I'm preparing a glycoprotein using tleap and glycam06j/ff14SB. Since I want to simulate in gromacs I used ACPYPE (the :latest docker image recipe built with Singularity last week). I also used tleap from the same image. Unfortunately I found some errors in the generated output that I had to fix before gromacs would run, that I thought you might want to know about.

1. In the CL- [moleculetype] the atom type is IM, but in [atomtypes] the type is Cl-. Changing IM to Cl- seems to be the fix for getting the topology through grompp.
2. In the output gro-file, the box vectors were written in Ångström, but the coordinates in nm. This made gromacs die with a segfault since it couldn't allocate enough memory for the resulting huge box. Dividing the box vectors by 10 fixed the segfault issue.

Thanks for a very nice python tool!
Cheers

[alanwilter]

Hi, thanks for using ACPYPE and for your report. About 1), can you please see #22. It's a similar issue which was addressed recently so you see it in the latests acpype.py.

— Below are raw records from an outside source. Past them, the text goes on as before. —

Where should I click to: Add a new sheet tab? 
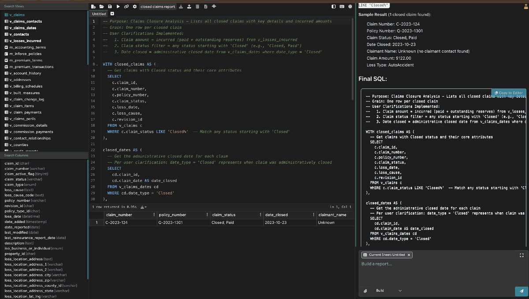click(x=112, y=14)
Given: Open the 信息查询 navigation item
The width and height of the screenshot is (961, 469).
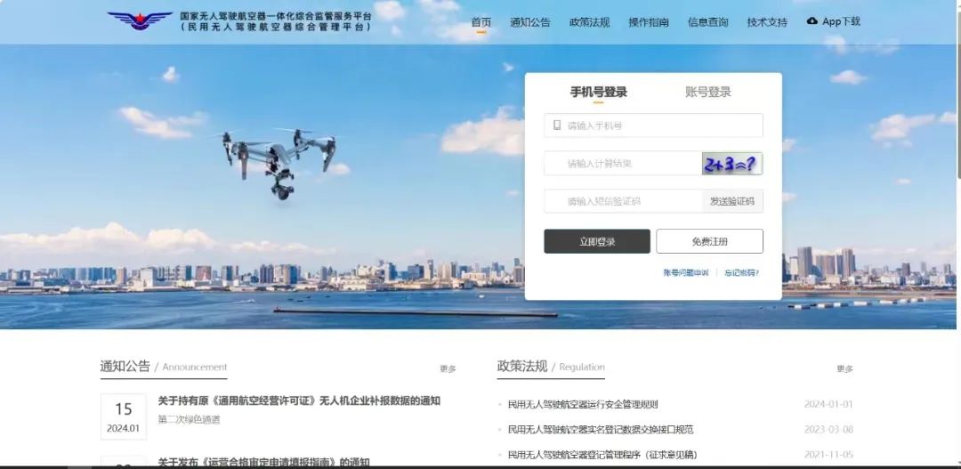Looking at the screenshot, I should (x=708, y=22).
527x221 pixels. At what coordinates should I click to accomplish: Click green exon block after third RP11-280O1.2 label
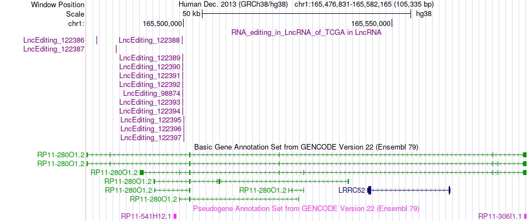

I know a collaborator mentioned ACPYPE in a docker but where exactly did you get it? Thanks.

[kaplajon]

Hi, yes I saw that a similar issue with the sodium ion topology was fixed after I posted here. Thanks!

the docker image comes from the lpkagami/acpype:latest as mentioned in the acpype.sh from this repo. I thought it was the "official" one, but maybe I'm mistaken (I just wanted a quick way of using acpype together with ambertools)? Apart from the issues I've mentioned, it seems to work well for my purposes (amber2gmx functionality).

From the log file:
| ACPYPE: AnteChamber PYthon Parser interfacE v. 2020-07-25T09:06:13CEST (c) 2021 AWSdS

So it's a bit old it seems, maybe the issue has been fixed. I scanned the commits quickly, so I may have missed something important. :)

[alanwilter]

Hi, yes, it's our Docker, but we didn't advertise it yet because it not fully functional.

For using as "amber2gmx", just the acpype.py file should do the trick.

And yes, that version is a bit "old".

Nevertheless, I'm still puzzled with you topic (2) and I need to investigate the 10 off factor you spotted. Do you mind sending your input files so I can run some tests here? Thanks again.

[kaplajon]

Hi,

I'm not sure I'm allowed to share the topologies just yet, but I think it may be this line in acpype.py. I'm not adding solvent or setting any box with tleap, so acpype is guessing the box info from the coordinates and then multiplying with 20 it seems. I guess it can be counted as somewhat of a corner case.

My protein system has over 1000 residues, and increasing the box times 20 in each direction apparently became too much for gromacs to handle (and I tried it on two machines, one with 50 GB RAM and the other one with 300 GB). :)

[alanwilter]

Yes, this is the bit of code that does is, I looked there as well and originally I applied our heuristic rules, besides, historically, Amber always used Angstroms (0.1 nm) and Gromacs nm.

The thing here is, probably, my code is not addressing your scenario correctly because I used to work with PDB files, which uses Angs as well and usually have a PBC values, so still, I don't see why I put 20.
I don't need your example anymore, I just created one, now I need a PDBs with different PBCs (rhombic, triclinic, octa etc.) test the "common" usage, working on it.

My guess is I just need to add the amb2gmx flag so multiply by 2 and 20 in this scenario. Anyway, I need to review it.